For the LOCA size definition effort, a computational code is being developed to incorporate LB LOCA contributions from pipe breaks and other component failures. The results of this panel will be used to normalize the analytical code results and also provide distributions for important input variables. The targeted completion date for this technical feasibility study is July 2004. More detail on this topic is also provided subsequently.

Rob Tregoning indicated that the LOCA frequencies would also be used within the 10 CFR 50.61 risk — informed revision effort (PTS Rule) to ensure that current calculations are acceptable.

Split distributions necessary if UB and LB are not symmetric with respect to mid value.

Used log normal distribution since results provided by participants fit log-normal distribution; also log­normal distribution easily to manipulate; also tradition is that log-normal is used in risk based approaches; bottom line is that due to variability in responses should not make that much difference as to what distribution chosen.

Analysis will yield medians of mid values and bounds as well.

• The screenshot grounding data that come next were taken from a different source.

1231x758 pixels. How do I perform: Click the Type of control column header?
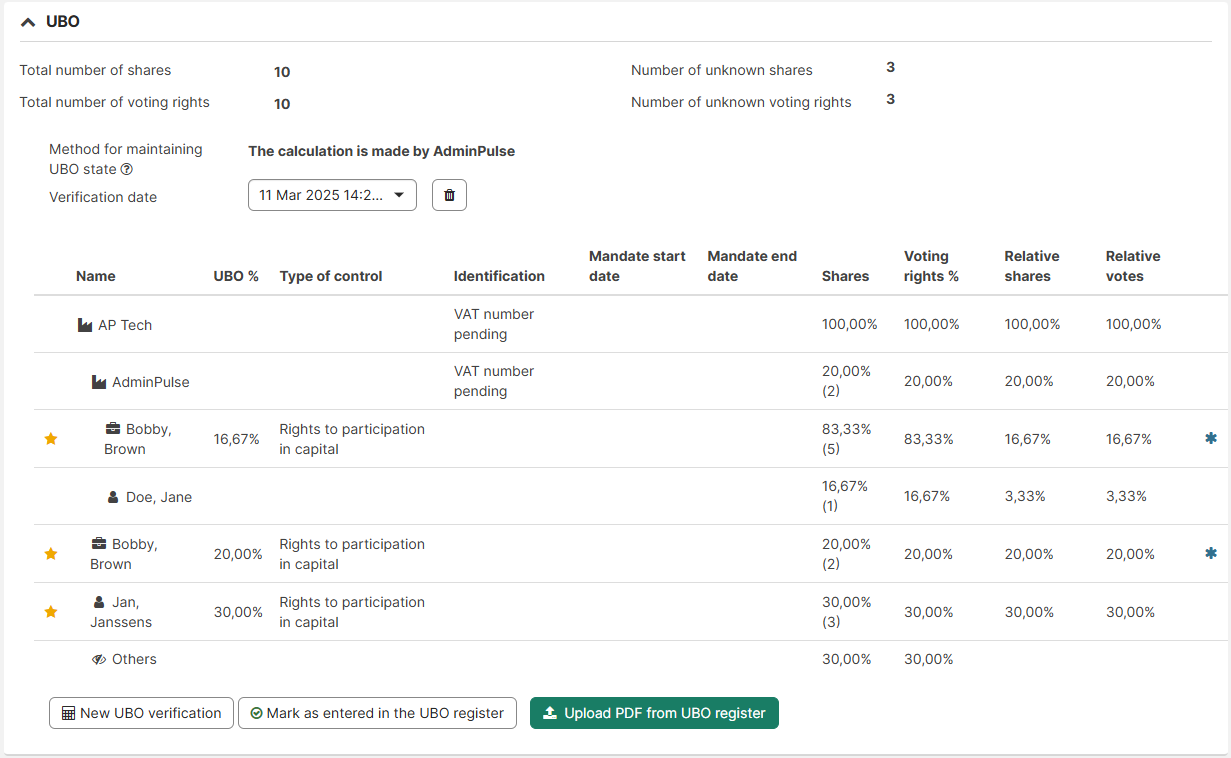[331, 276]
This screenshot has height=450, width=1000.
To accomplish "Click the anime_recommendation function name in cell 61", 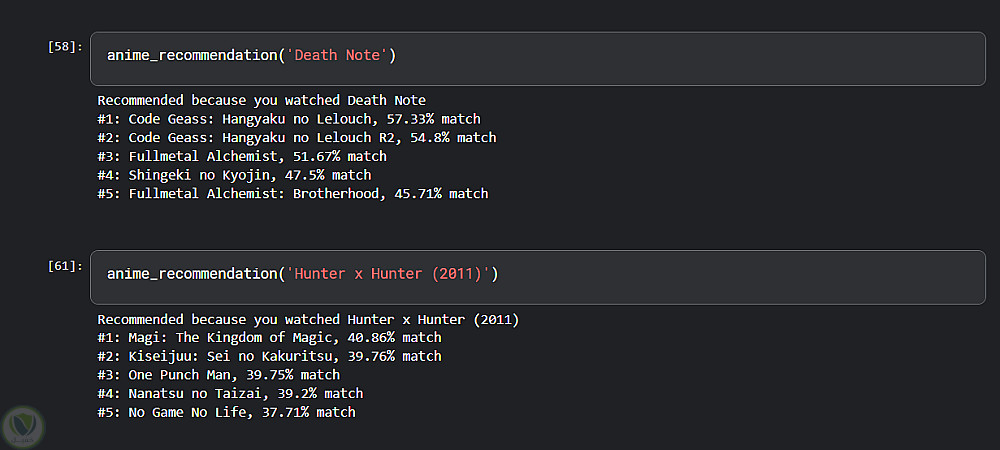I will (x=192, y=274).
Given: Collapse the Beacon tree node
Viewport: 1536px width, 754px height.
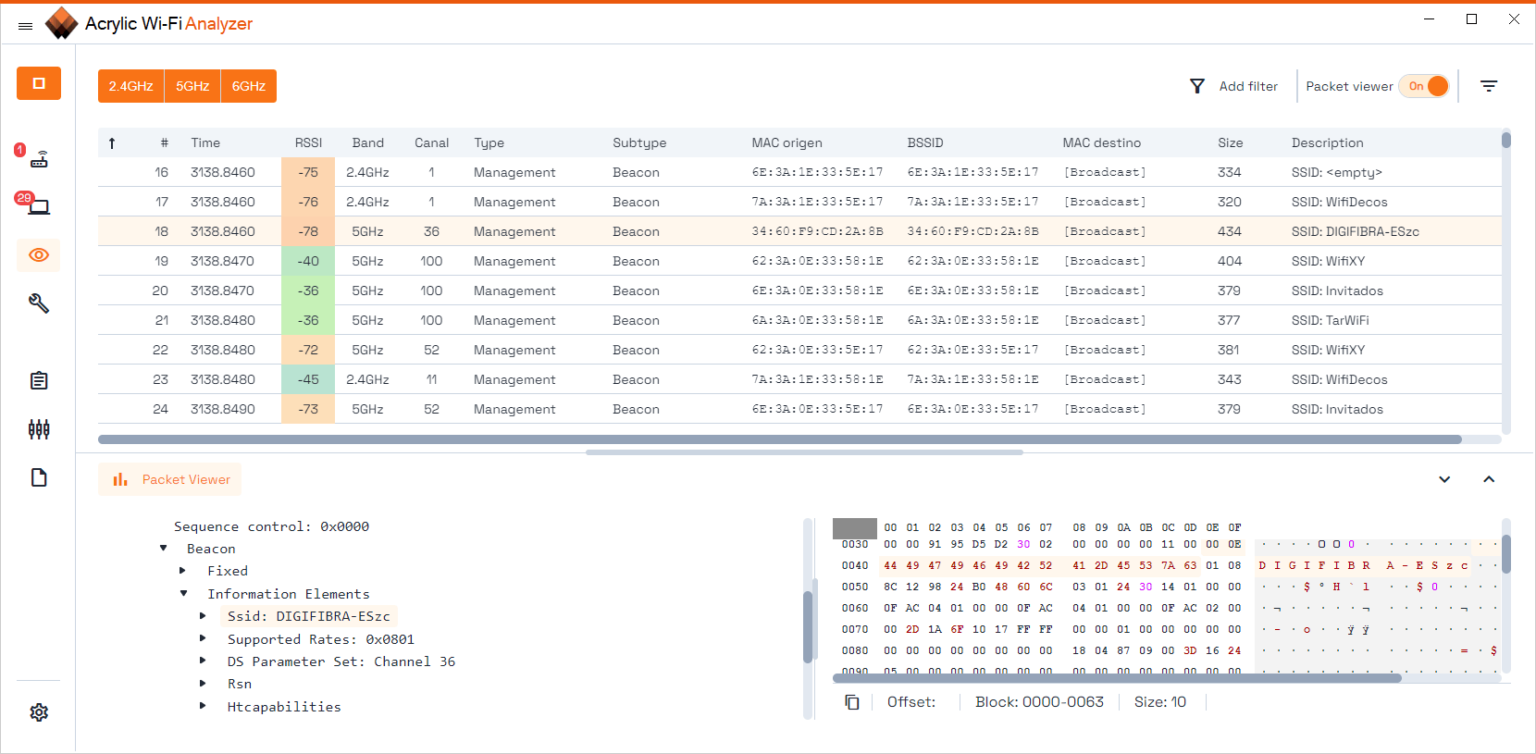Looking at the screenshot, I should 163,548.
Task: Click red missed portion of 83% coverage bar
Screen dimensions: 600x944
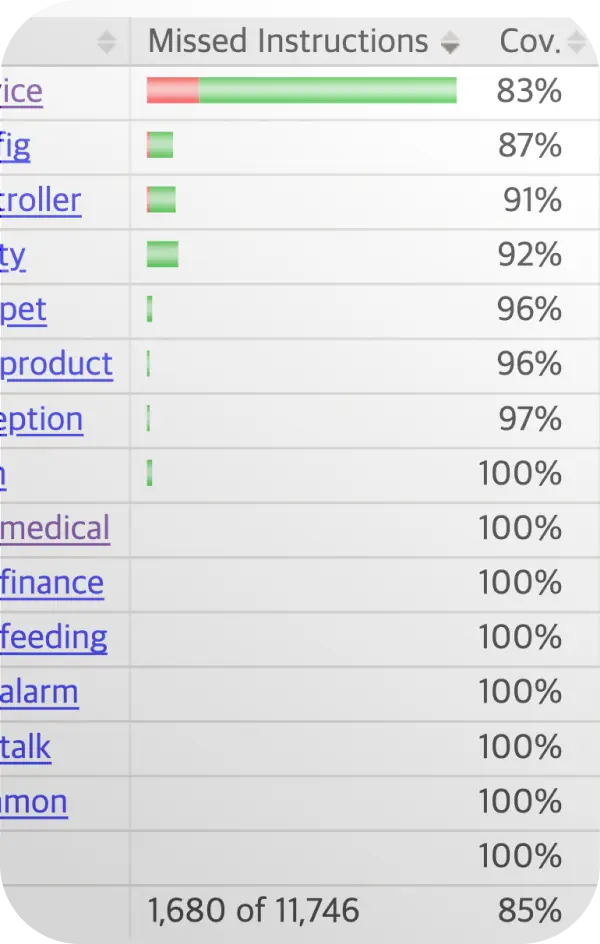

This section develops a basis for calculating conditional weld failure probabilities. In the model of piping reliability, the conditional weld failure probability, pL/F, represents the likelihood of a weld flaw propagating to a significant structural failure. However, for Code Class 1 piping there is no service experience data available to support a direct estimation of pL/F. Therefore, the options for calculating the conditional failure probability when the service experience data consists of zero events include applications of (1) probabilistic fracture mechanics modeling and (2) Bayesian modeling. Since the objective of this Base Case was to directly utilize insights from service experience data reviews, the latter approach was selected. Before defining the input to the Bayesian modeling, it is useful to organize the available service experience according to piping classification and severity of observed failures. Figure D.23 shows the conditional pipe failure probability as a function of observed through-wall flow rate for reactor coolant pressure boundary (RCPB) piping (Code Class 1), Code Class 2 and 3 piping, and ASME B31.1 (non-Code) piping.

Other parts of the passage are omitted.